NOUVELLES > Refusant de prendre non pour une réponse : comment la COO d’Exactis a utilisé sa propre bataille contre le cancer pour lutter pour tous les patients atteints de cancer

29 March 2023

Refusing to take no for an answer

HOW EXACTIS’ COO USED HER OWN BATTLE WITH CANCER TO FIGHT FOR ALL CANCER PATIENTS

Dr. Suzan McNamara knew she was too young to die. At 31, she was diagnosed with a rare disease called Chronic Myeloid Leukemia (CML), and was given only three to five years to live. Her disease was already advanced and she had to stop working. It was 1998 and targeted treatments did not exist yet. With no drugs available, she was put on chemotherapy and high doses of interferon, a natural substance that helps the body’s immune system fight infection, but it made her incredibly sick and wasn’t controlling her disease. She was given no hope.

She started doing her own research and began searching for CML support groups. She came across a chat session where one of the members mentioned that she was part of a Phase 1 trial based out of Portland, Oregon. The drugs she was on made her feel good and they seemed to be working. Suzan wanted to learn more. She emailed Dr. Brian J. Druker, an oncologist from the Oregon Health Sciences University who was leading the trial.
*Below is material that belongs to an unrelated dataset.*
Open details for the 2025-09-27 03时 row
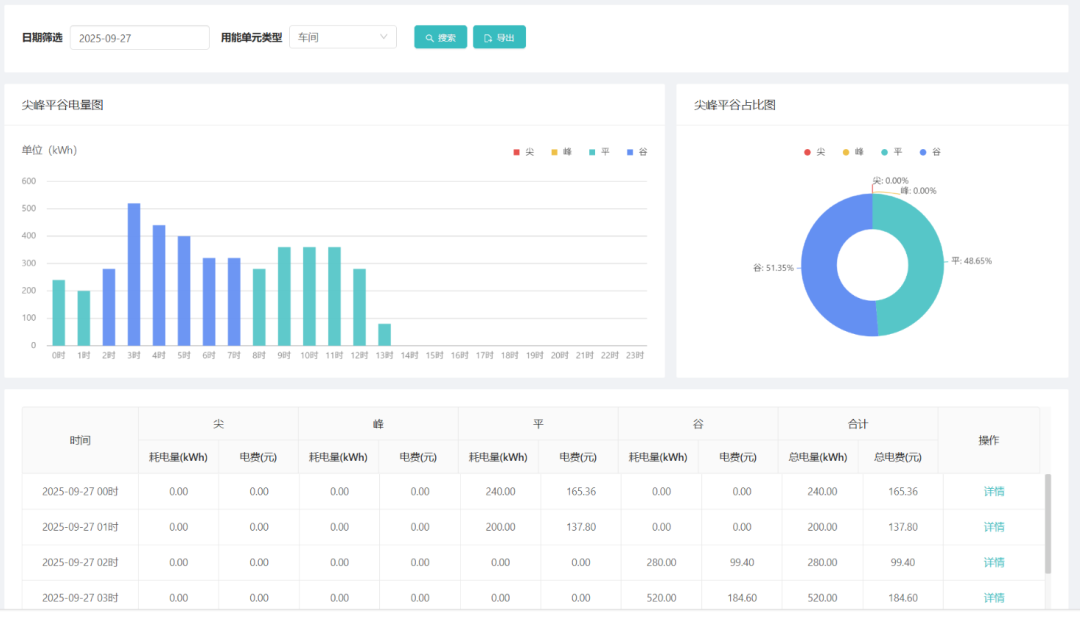Screen dimensions: 1080x618 click(x=993, y=598)
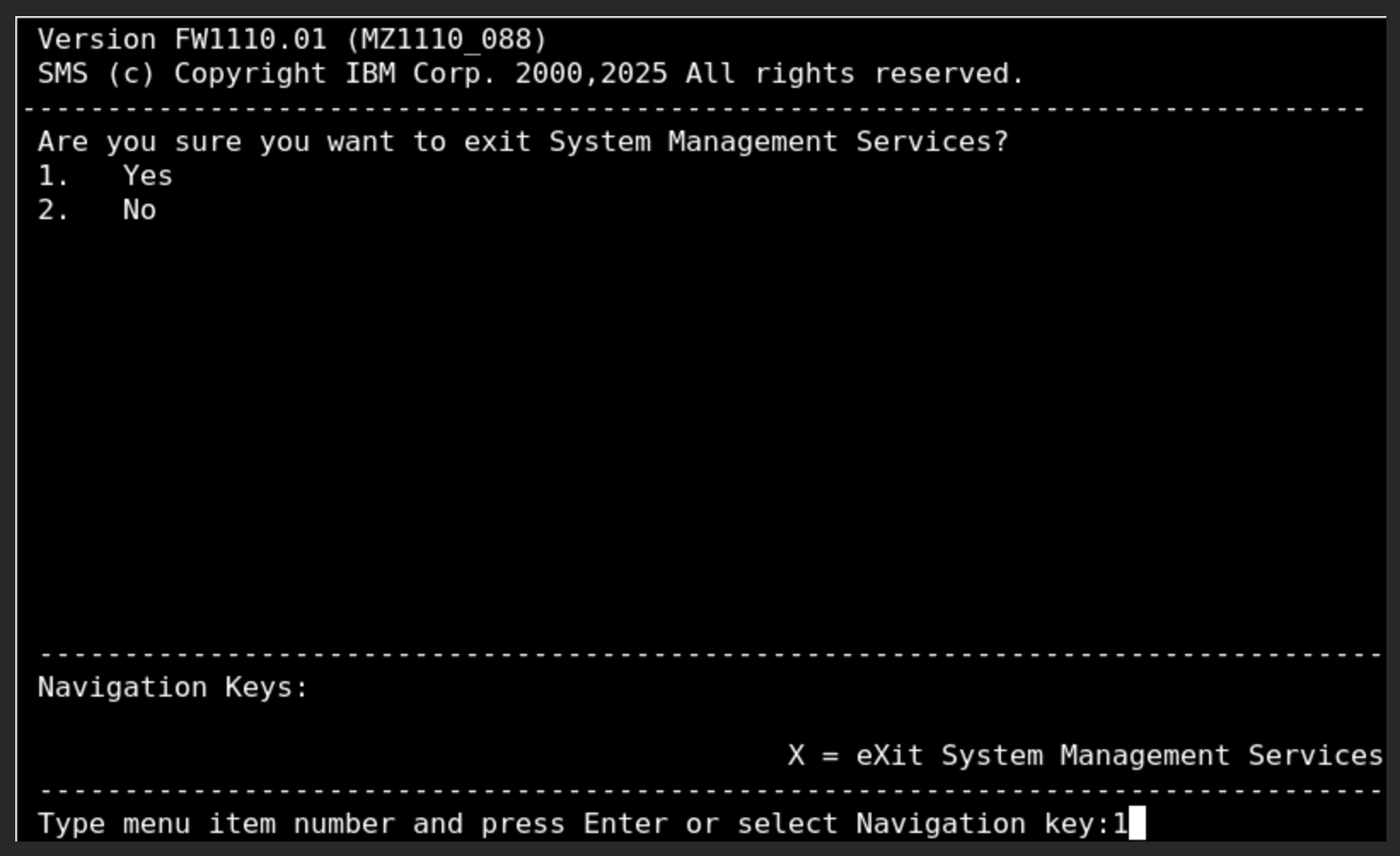Click the Version FW1110.01 firmware line
This screenshot has height=856, width=1400.
click(292, 39)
“He told me that Novartis may shut down the trial, because there weren’t enough patients,” she recalls.

She refused to walk away. The trial seemed to be working and she needed to convince Novartis to continue funding it. With the help of a friend, she started an online petition. She was hoping to gather 200 names, and in no time it grew to 2,000 signatures, and then skyrocketed to 5,000. She then attached the petition to a letter and sent it off to Dr. Daniel Varsella, Novartis’ chief executive. “Three weeks later I got a call from Dr. Druker, on my birthday. He said Novartis decided to extend the trial and that my petition had done a lot of good,” says Dr. McNamara. On January 1, 2000, she started the trial and two years later, she was in complete remission.

With this second chance in life, she decided to go back to school in Molecular Biology and then followed her new degree with a PhD in Experimental Medicine with a focus on resistance in Leukemia. She wanted to find a way to push cancer research forward. “I wanted to give back and find a way to push more targeted drugs towards Canada and increase the number of clinical trials so patients would have the same opportunity I had.”